• [EXERCISE A]:
Answer these questions from the Supernova assembly statistics text below, one answer per line:
(i) Which file holds the more complete version of the logged statistics?
(ii) What value of k applies when a metric refers to kmers without giving a size?
(iii) What other name is given for the base graph?
• [EXERCISE B]:
Transcribe the stretch of the Supernova assembly statistics text below from "We define below" through "a unipath graph.".
• [EXERCISE C]:
In the Supernova assembly statistics text below, condense the paragraph beginning "Some of the metrics refer to the base graph" into a single shorter sentence that keeps its main facts.
:: DOCUMENT TEXT ::
10x Genomics
Chromium De Novo Assembly
Supernova2.0, printed on 11/12/2024
Assembly Statistics
Upon the successful completion of a Supernova pipeline a number of useful
statistics about the input data and the assembly are logged in
outs/summary.csv, and the similar but more complete
outs/assembly/stats/summary.json.
We define below many of the various statistics contained there. Please also see
this document on molecule length statistics.
In cases where metrics refer to kmers without specifying the size, the value of k is 48.
Some of the metrics refer to the base graph. This is the directed graph
created initially by Supernova, whose edges represent unbranched paths in a
de Bruijn graph of k=48 kmers. It is also known as a unipath graph.
:::
:: MATERIAL SUPPLIED ::
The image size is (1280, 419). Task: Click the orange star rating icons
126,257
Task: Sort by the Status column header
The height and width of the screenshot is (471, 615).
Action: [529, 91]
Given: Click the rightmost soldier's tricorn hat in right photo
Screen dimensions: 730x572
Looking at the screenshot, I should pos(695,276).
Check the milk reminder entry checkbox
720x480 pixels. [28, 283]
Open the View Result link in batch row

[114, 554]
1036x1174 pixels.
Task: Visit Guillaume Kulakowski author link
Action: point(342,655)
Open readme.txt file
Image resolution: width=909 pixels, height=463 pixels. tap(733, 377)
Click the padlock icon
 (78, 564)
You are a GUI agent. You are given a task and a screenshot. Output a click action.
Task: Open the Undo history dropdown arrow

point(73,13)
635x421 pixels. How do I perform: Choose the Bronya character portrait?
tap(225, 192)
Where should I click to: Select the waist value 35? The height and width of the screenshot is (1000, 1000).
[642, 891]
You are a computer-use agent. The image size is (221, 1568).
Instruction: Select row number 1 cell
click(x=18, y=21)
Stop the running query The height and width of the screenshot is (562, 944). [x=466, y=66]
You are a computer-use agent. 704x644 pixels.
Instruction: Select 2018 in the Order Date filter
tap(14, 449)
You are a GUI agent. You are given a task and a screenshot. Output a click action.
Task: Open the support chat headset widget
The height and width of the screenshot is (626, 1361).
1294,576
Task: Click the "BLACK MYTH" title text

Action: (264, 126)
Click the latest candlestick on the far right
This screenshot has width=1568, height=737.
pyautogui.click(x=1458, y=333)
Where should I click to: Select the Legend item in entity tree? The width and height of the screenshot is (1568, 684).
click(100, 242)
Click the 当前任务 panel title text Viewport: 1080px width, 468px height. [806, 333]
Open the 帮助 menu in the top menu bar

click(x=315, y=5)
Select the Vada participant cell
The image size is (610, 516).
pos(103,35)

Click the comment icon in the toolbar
:::
• [WORKED SOLUTION A]:
(i) outs/assembly/stats/summary.json
(ii) 48
(iii) A unipath graph

• [WORKED SOLUTION B]:
We define below many of the various statistics contained there. Please also see
this document on molecule length statistics.
In cases where metrics refer to kmers without specifying the size, the value of k is 48.
Some of the metrics refer to the base graph. This is the directed graph
created initially by Supernova, whose edges represent unbranched paths in a
de Bruijn graph of k=48 kmers. It is also known as a unipath graph.

• [WORKED SOLUTION C]:
Some metrics concern the base graph, also called a unipath graph: the directed graph Supernova builds first, whose edges represent unbranched paths in a de Bruijn graph of k=48 kmers.